**Problem:** For each entry that follows, produce an exact copy.

──────── Source material ────────

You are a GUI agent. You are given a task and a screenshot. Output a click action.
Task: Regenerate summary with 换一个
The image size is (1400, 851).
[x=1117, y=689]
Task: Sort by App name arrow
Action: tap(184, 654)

────────

**Task output:**
You are a GUI agent. You are given a task and a screenshot. Output a click action.
Task: Regenerate summary with 换一个
The image size is (1400, 851).
[x=1117, y=689]
Task: Sort by App name arrow
Action: tap(184, 654)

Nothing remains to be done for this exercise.